**Objective 1**
Return the passage of the knife restocking thread between "A bunch of Gesshin" and "XooMG (Oct 3, 2013)", inclusive, copied word for word.

**Extract provided**
# Gesshin Ginga Restocking



## JBroida (Oct 2, 2013)

A bunch of Gesshin Ginga wa-pettys, wa-hankotsu, wa-honesuki, and some 210mm wa-gyutos are back in stock...
http://www.japaneseknifeimports.com/kitchen-knives/gesshin-ginga.html


----------



## XooMG (Oct 3, 2013)

Ha! I knew it!

I emailed you about when the Ginga 210 stainless wagyutos would be restocked, but since you weren't sure at the time, I got impatient and ordered a Sakai Yusuke 210 extra hard, thinking the extra thickness at the spine would not be a huge deal. Still waiting for the package and now the Ginga's back! Now I get to wring my hands for a while and wonder about whether I've made a huge mistake. :curse:

Robert.


----------



## Pensacola Tiger (Oct 3, 2013)

XooMG said:


> Ha! I knew it!

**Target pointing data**
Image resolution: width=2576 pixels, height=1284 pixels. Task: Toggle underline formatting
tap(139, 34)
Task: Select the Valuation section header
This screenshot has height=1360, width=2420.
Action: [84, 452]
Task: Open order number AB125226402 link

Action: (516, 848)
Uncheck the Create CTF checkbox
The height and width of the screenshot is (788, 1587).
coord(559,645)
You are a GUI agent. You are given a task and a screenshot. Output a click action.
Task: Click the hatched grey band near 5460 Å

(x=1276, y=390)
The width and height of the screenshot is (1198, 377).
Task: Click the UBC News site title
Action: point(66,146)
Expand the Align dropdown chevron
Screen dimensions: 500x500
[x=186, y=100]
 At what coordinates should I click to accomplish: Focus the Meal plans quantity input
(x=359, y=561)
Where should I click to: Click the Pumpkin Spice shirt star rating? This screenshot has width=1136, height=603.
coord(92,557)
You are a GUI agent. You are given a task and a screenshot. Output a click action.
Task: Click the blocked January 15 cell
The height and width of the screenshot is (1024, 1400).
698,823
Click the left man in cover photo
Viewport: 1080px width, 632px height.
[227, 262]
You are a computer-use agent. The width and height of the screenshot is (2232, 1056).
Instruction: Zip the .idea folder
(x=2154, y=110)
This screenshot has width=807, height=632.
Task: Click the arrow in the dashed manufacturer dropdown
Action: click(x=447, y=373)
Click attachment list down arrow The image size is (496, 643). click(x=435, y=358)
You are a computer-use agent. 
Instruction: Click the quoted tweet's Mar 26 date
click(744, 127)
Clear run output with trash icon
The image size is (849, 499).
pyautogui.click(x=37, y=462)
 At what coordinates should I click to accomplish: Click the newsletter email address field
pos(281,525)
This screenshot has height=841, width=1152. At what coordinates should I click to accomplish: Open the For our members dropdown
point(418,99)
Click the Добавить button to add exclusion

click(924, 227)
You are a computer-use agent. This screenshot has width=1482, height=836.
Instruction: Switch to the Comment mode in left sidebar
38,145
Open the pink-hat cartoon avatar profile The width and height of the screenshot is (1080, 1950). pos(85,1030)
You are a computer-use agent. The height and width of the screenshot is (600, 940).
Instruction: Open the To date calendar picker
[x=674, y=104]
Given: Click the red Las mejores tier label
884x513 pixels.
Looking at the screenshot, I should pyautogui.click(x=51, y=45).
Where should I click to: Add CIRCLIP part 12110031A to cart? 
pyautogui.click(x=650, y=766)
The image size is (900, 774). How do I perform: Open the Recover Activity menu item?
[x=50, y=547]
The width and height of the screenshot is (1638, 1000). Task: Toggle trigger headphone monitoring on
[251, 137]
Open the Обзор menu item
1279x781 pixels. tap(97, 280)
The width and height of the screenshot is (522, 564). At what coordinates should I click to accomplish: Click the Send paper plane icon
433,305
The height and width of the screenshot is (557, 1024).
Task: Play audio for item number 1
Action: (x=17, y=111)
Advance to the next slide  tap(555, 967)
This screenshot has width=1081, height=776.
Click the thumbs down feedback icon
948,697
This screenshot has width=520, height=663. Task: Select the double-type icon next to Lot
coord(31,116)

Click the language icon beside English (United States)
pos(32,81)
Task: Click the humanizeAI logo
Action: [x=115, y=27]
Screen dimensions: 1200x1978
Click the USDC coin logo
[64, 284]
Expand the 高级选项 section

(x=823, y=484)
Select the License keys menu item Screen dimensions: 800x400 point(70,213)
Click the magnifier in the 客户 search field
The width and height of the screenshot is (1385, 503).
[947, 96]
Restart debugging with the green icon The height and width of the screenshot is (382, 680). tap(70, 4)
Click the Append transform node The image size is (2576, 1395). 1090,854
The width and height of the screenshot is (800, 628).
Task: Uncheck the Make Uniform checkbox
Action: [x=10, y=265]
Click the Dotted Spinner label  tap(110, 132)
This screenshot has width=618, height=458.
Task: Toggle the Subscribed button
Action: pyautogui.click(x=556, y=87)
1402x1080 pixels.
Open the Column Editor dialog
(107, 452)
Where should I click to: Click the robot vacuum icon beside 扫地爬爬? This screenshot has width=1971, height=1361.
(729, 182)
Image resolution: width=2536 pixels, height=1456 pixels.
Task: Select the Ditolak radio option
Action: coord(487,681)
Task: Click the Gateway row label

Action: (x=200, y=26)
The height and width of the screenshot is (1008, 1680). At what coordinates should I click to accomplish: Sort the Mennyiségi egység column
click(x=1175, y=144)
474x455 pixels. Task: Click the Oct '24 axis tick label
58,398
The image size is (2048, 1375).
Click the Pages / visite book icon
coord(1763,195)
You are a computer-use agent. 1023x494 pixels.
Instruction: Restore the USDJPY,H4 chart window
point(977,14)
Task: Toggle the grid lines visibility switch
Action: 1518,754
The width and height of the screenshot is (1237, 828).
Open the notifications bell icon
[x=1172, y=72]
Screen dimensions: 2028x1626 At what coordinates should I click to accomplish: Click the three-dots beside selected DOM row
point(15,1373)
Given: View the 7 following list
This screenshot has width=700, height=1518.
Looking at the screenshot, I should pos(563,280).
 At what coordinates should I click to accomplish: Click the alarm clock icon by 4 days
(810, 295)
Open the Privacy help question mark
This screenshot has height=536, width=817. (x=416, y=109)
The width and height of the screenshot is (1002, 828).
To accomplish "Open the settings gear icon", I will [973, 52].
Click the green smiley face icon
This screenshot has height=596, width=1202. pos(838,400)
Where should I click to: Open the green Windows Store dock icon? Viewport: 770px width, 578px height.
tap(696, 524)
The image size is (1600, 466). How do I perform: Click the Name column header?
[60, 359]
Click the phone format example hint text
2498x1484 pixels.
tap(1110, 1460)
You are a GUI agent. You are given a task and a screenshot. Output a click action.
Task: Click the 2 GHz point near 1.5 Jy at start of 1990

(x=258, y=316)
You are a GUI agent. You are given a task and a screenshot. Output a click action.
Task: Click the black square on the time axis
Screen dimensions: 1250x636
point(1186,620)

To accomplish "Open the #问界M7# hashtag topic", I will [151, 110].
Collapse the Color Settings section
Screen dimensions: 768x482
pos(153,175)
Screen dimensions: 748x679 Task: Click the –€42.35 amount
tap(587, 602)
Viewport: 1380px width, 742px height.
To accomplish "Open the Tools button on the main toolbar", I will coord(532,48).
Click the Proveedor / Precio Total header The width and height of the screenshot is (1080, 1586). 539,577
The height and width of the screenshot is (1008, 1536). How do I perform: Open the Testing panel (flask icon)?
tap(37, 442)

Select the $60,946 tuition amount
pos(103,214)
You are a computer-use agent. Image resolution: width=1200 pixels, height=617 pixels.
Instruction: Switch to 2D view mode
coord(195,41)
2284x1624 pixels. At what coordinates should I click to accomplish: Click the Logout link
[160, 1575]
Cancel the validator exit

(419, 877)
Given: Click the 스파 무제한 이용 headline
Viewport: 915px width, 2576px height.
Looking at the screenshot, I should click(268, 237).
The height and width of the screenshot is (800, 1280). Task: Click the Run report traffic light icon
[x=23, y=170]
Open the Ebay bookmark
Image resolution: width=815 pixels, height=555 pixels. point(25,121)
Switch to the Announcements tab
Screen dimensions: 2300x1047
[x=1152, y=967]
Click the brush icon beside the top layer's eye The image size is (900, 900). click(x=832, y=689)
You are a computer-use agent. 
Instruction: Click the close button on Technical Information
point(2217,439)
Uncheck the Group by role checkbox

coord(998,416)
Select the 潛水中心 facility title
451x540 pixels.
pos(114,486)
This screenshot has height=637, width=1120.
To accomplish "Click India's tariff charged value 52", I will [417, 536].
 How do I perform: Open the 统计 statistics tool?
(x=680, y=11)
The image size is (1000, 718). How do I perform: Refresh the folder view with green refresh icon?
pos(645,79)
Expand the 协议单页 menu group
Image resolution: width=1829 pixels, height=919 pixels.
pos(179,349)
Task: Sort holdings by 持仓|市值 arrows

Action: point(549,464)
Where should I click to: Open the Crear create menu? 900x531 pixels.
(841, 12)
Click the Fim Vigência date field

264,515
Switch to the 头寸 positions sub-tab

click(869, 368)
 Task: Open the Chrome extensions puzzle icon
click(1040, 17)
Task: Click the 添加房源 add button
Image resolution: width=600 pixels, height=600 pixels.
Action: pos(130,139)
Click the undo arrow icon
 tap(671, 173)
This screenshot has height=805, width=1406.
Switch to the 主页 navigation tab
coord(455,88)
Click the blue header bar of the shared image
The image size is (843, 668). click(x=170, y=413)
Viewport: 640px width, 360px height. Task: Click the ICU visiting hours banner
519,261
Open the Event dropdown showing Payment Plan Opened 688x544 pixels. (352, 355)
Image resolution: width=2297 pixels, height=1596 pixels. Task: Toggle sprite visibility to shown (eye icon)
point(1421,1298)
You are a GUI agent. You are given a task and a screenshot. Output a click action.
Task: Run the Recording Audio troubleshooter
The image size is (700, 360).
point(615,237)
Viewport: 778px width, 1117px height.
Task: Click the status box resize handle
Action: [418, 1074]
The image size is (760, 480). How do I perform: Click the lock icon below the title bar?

**Objective 2**
Report each line of the records that contains the word "item".

**Task answer 1**
A bunch of Gesshin Ginga wa-pettys, wa-hankotsu, wa-honesuki, and some 210mm wa-gyutos are back in stock...
http://www.japaneseknifeimports.com/kitchen-knives/gesshin-ginga.html


----------



## XooMG (Oct 3, 2013)

**Task answer 2**
The image size is (900, 774). How do I perform: Open the Recover Activity menu item?
Open the Обзор menu item
Task: Play audio for item number 1
Select the License keys menu item Screen dimensions: 800x400 point(70,213)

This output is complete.